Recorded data

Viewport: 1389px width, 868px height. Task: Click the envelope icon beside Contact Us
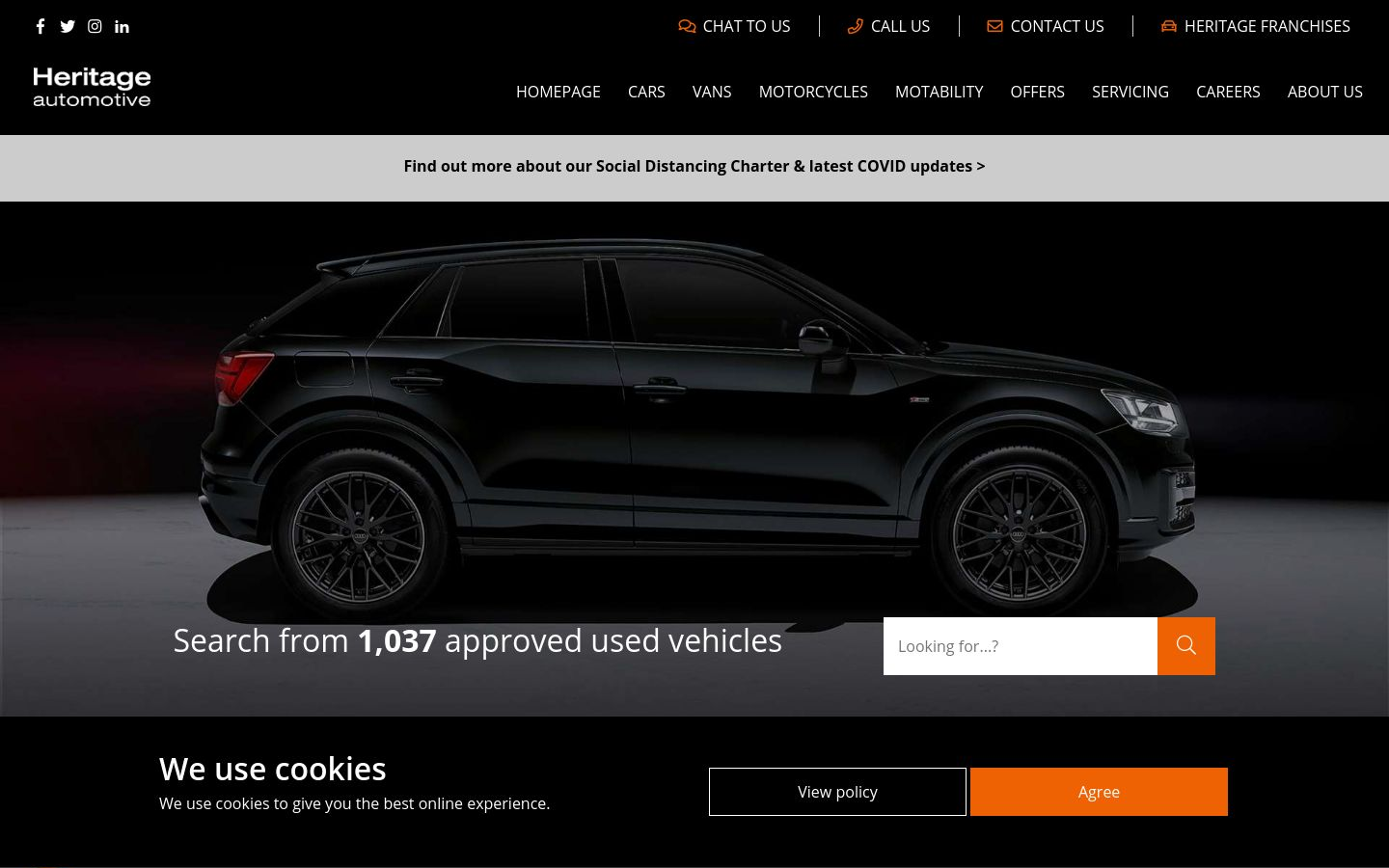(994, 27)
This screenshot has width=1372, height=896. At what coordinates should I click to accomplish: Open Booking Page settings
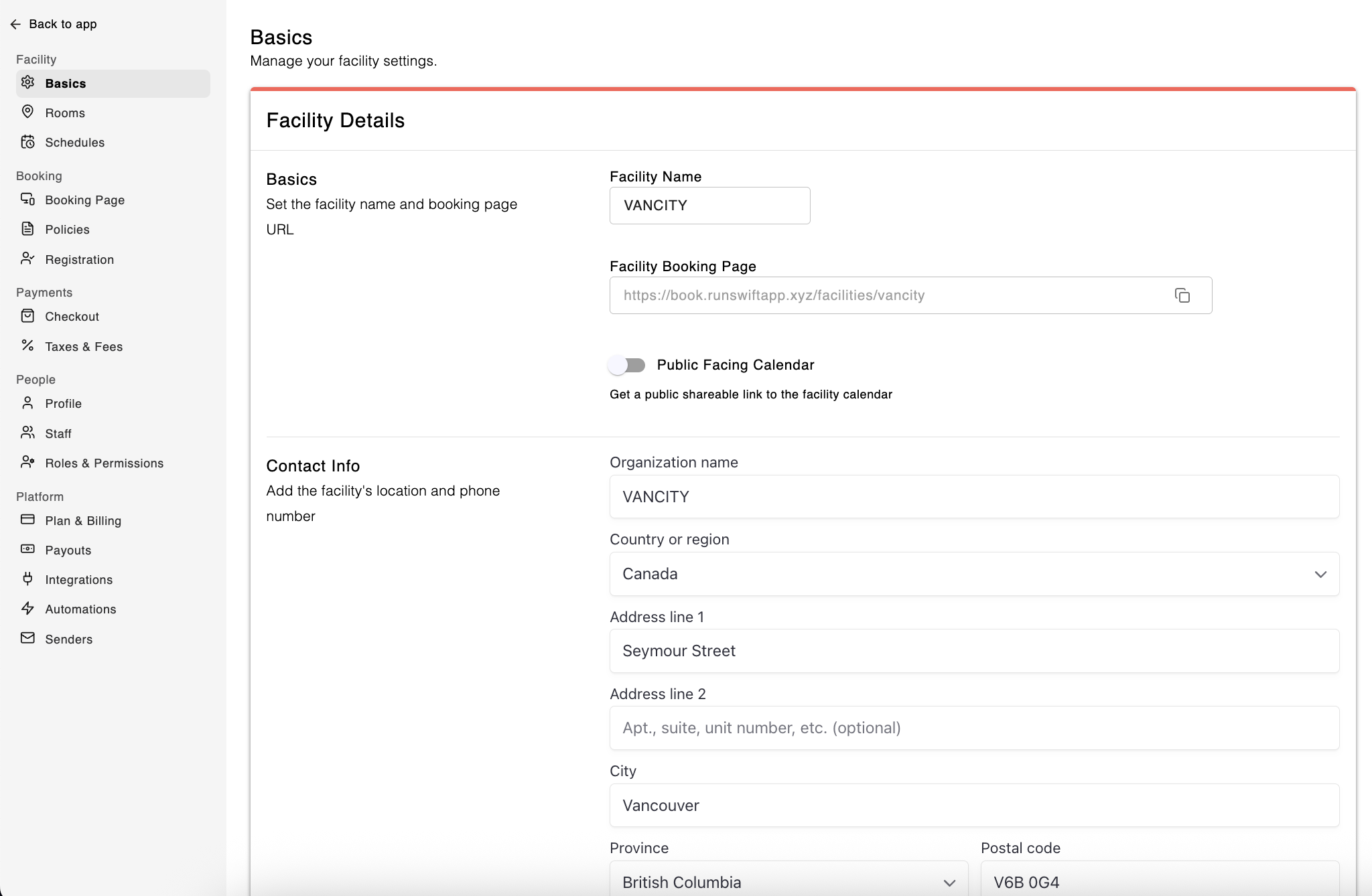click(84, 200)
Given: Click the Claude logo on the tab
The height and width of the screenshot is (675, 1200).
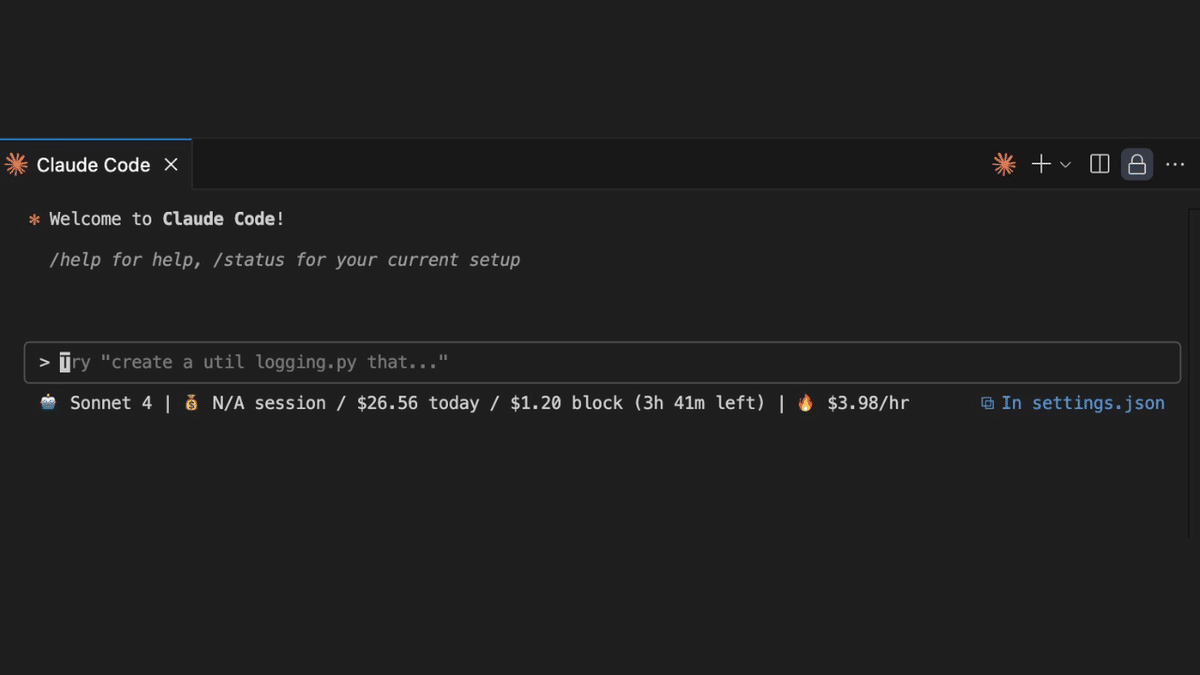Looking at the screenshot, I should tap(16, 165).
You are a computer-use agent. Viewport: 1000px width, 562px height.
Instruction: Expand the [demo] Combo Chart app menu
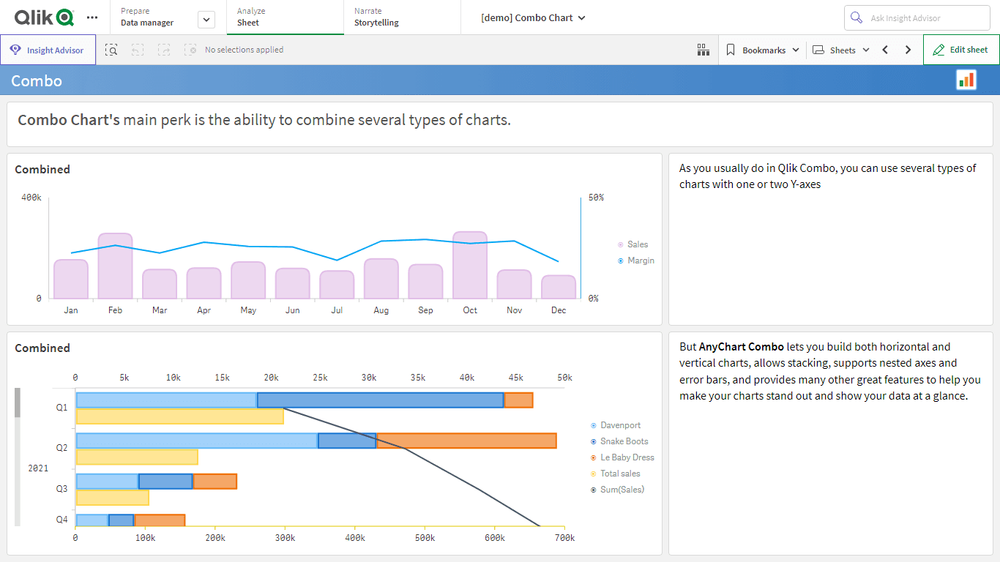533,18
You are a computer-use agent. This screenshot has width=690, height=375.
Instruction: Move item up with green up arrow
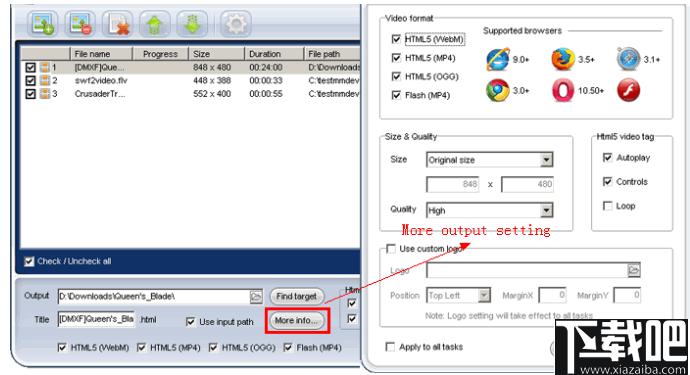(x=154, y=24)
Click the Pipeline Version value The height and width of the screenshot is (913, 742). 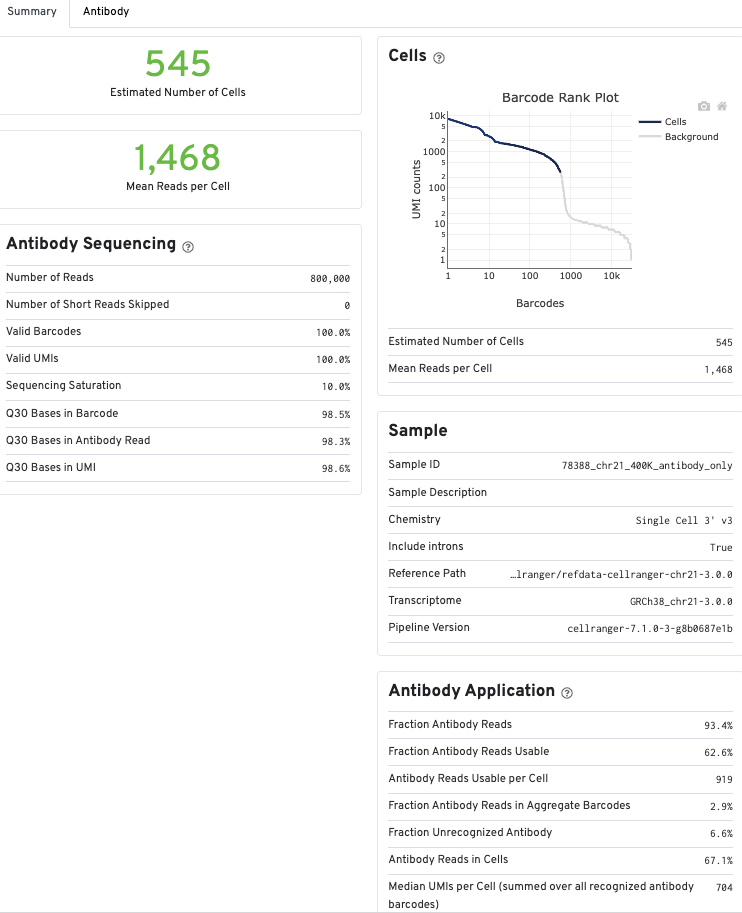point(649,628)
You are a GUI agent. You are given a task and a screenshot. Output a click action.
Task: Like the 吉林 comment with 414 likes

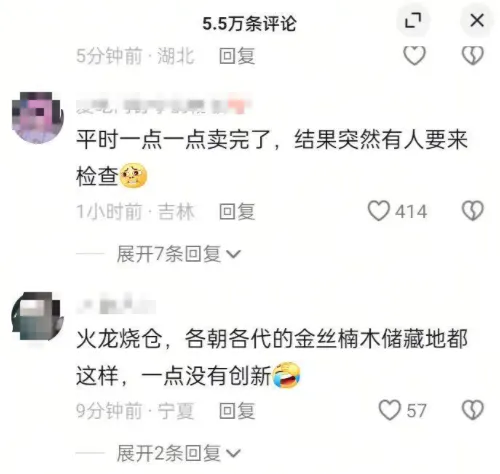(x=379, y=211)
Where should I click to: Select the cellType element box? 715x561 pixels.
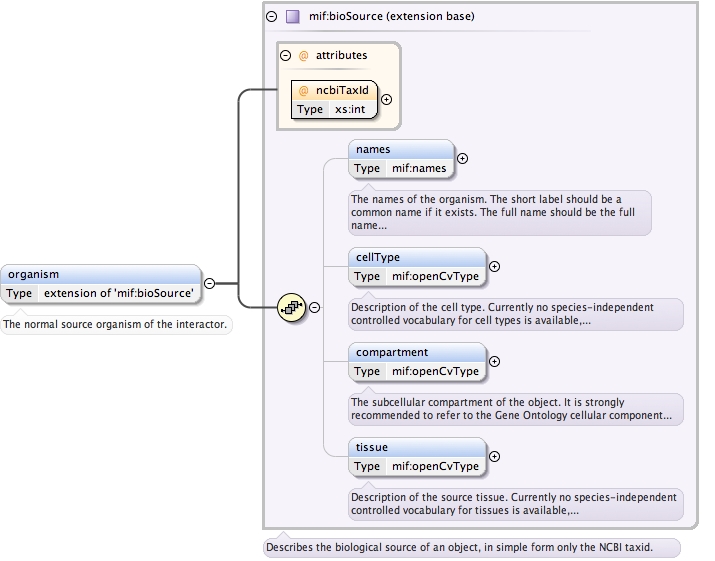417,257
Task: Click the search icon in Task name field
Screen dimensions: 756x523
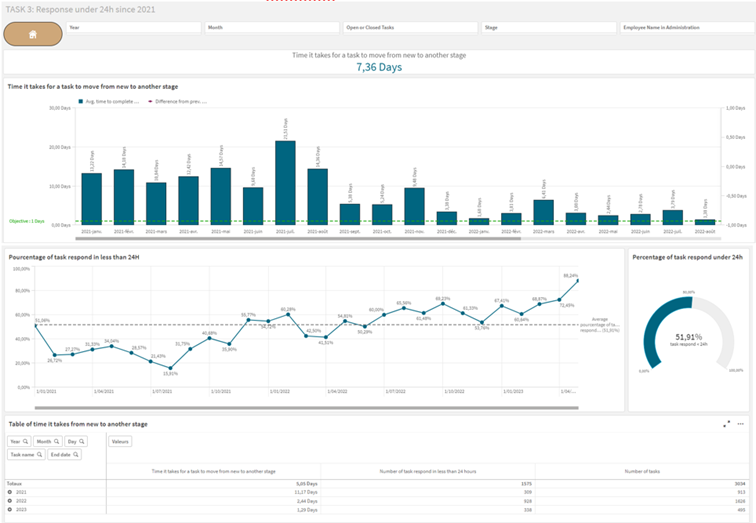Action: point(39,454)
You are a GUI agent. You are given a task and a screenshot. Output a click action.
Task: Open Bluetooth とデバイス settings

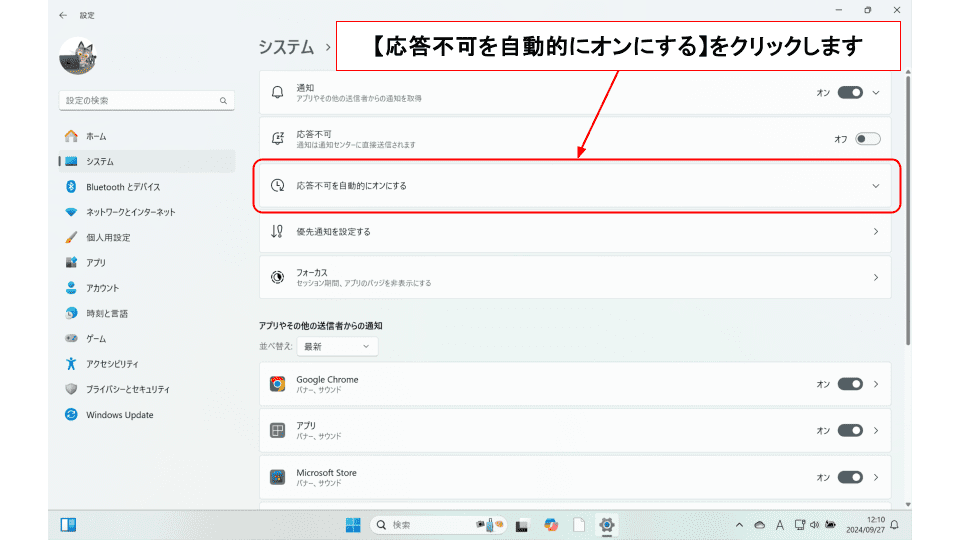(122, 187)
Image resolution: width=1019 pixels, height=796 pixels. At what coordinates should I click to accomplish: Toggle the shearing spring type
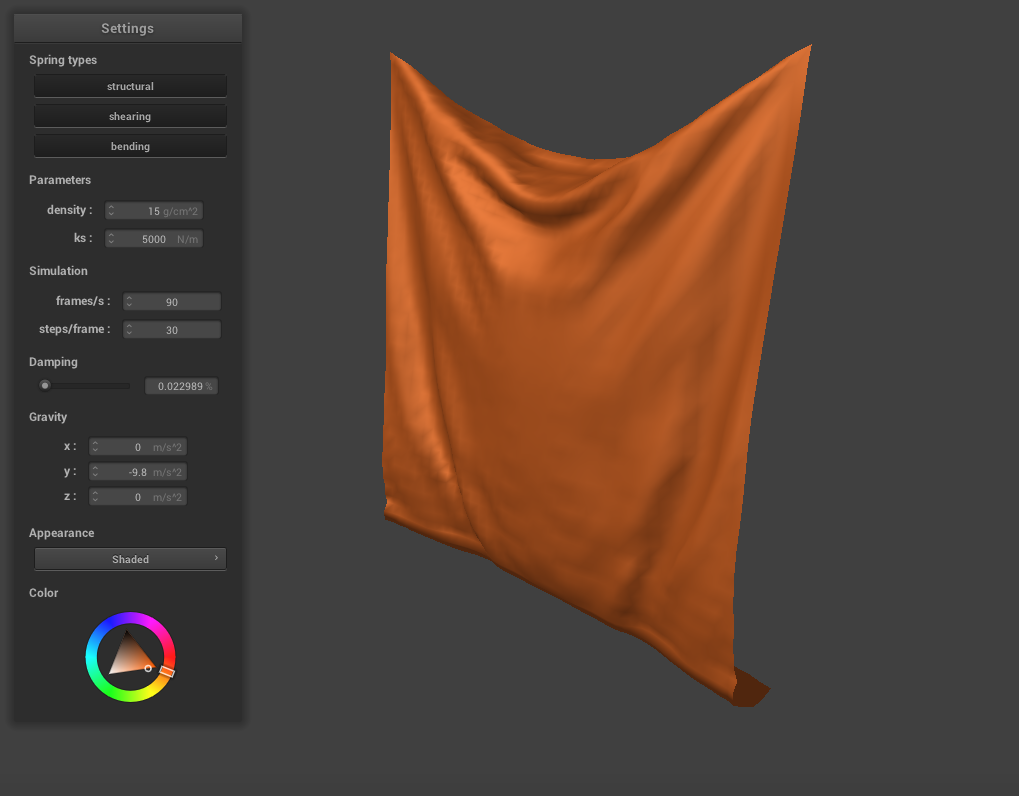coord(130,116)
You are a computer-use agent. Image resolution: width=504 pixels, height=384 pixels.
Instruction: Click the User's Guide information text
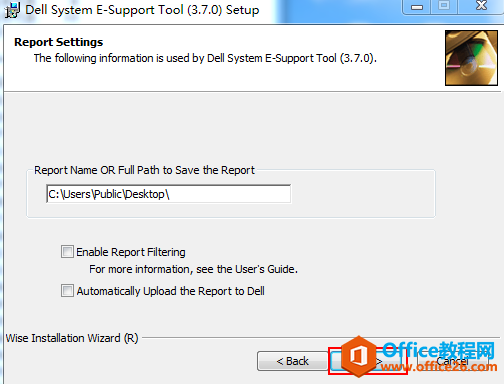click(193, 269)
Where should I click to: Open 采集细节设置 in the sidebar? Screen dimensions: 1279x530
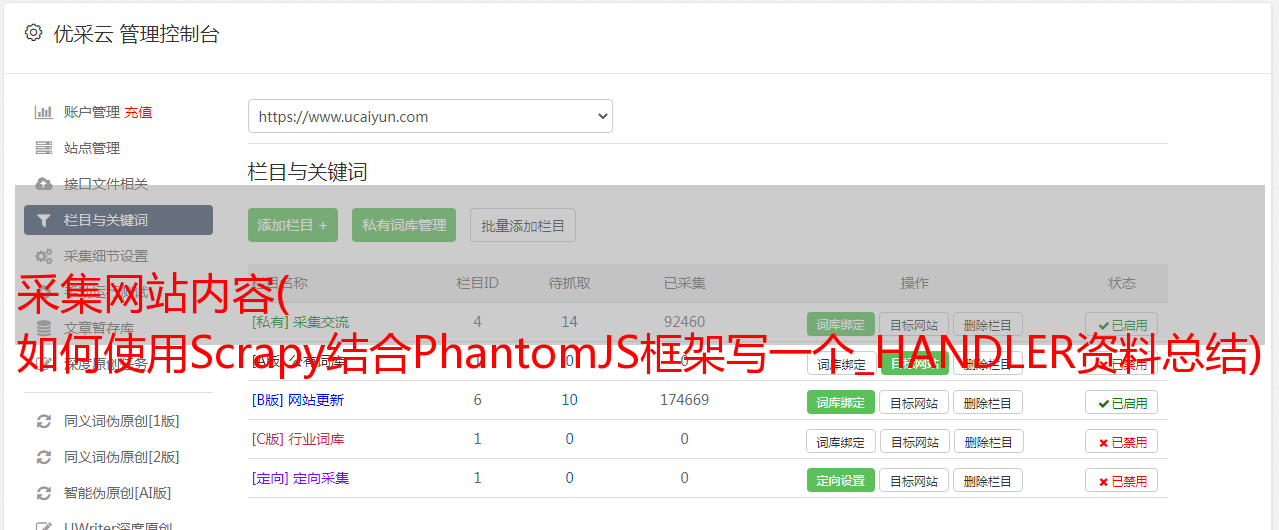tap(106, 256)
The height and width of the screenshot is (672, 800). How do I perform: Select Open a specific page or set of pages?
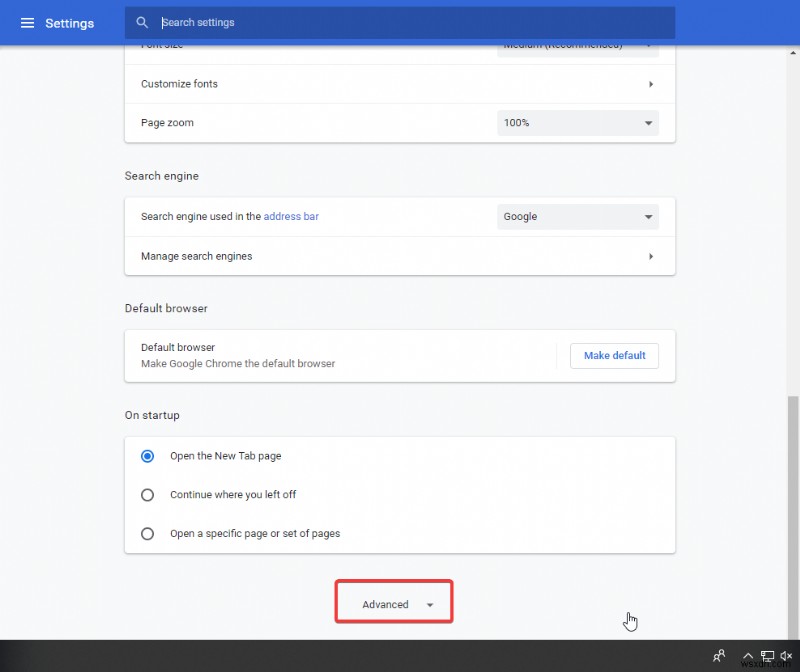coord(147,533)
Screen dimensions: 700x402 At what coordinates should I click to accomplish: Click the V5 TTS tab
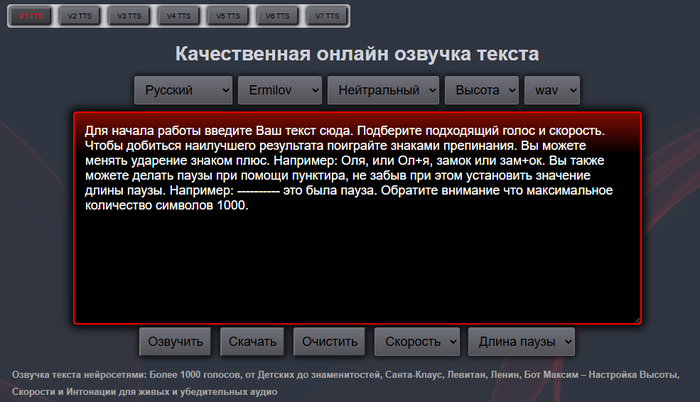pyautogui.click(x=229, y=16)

# Exercise
Reproduce every line of the data from its first line through the line containing "click(84, 200)", shifting each answer coordinate by adding 23 to it. Omit the pictures.

# Answer
Viewport: 1389px width, 868px height. Task: Click the envelope icon beside Contact Us
(1017, 50)
This screenshot has width=1372, height=896. At what coordinates should I click to accomplish: Open Booking Page settings
click(107, 223)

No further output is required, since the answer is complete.